Abstract

The impact of the heterogeneous hydrolysis of N 2 O 5 on tropospheric gas phase and particle phase chemistry was investigated by performing model simulations with two comprehensive model systems and taking into account recent findings on the heterogeneous reaction probability of N 2 O 5 . Hereby, we focused on photosmog conditions in the lower troposphere. Chemistry box model runs were carried out neglecting transport and deposition processes. The heterogeneous hydrolysis of N 2 O 5 leads to a decrease of ozone under low‐NO x conditions and to a strong increase of ozone under high‐NO x conditions. One‐dimensional simulations were performed to take into account vertical mixing processes, deposition, and temporal changes of the emissions. The rate constant for the heterogeneous hydrolysis was determined depending on the simulated aerosol surface area density.
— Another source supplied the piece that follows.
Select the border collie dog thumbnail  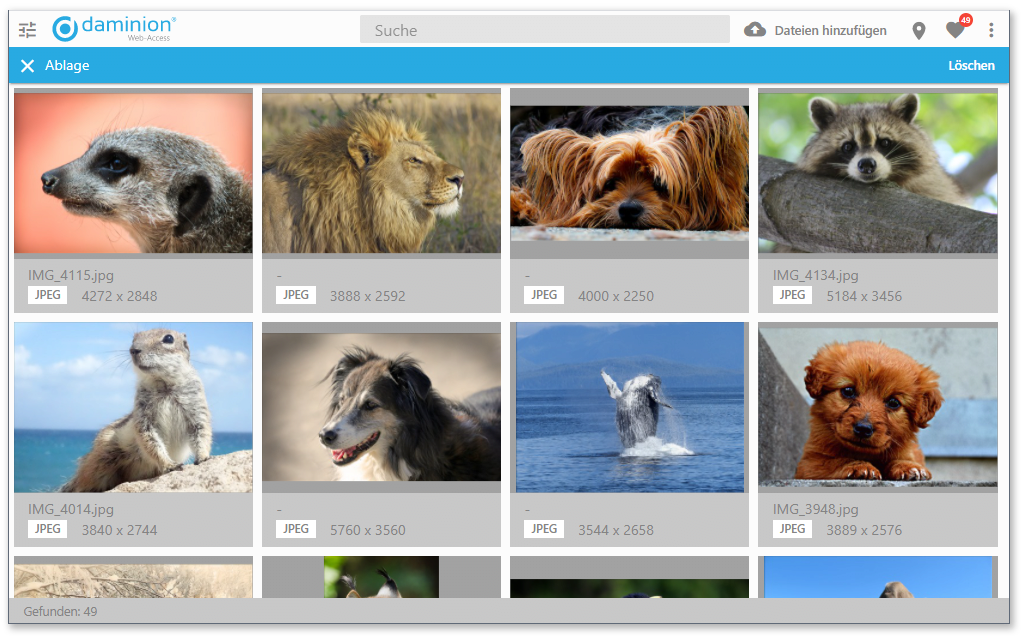(381, 407)
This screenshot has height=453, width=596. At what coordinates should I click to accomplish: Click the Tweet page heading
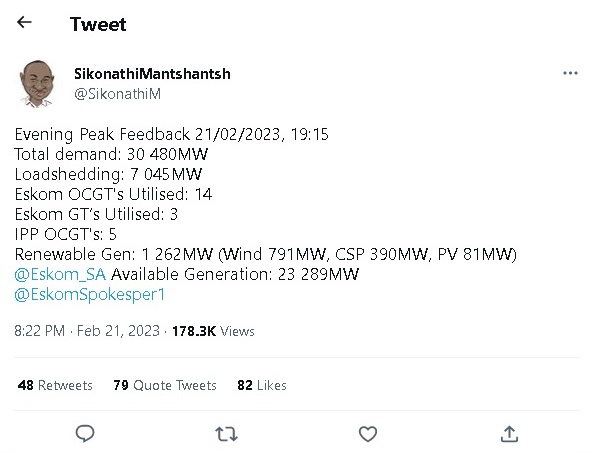point(98,24)
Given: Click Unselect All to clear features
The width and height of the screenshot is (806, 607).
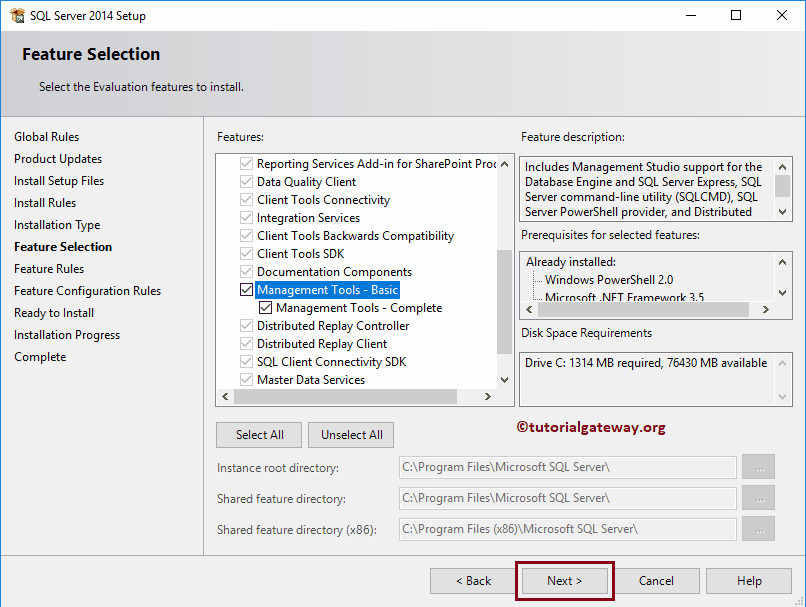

A large impact of the heterogeneous hydrolysis on the nocturnal concentrations of N 2 O 5 , NO 3 , HNO 3 , and the surface area density and nitrate content of the aerosol is found. However, the effect of the hydrolysis of N 2 O 5 on ozone decreases considerably compared to the box model simulations. Three‐dimensional simulations for a typical summer smog situation for the southwestern part of Germany and on the European scale, which cover a variety of atmospheric and emission conditions, confirm these findings. The impact of heterogeneous hydrolysis on ozone is small, but it causes remarkable changes in the nocturnal concentrations of nitrogen‐containing species and on aerosol properties such as surface area density and nitrate content.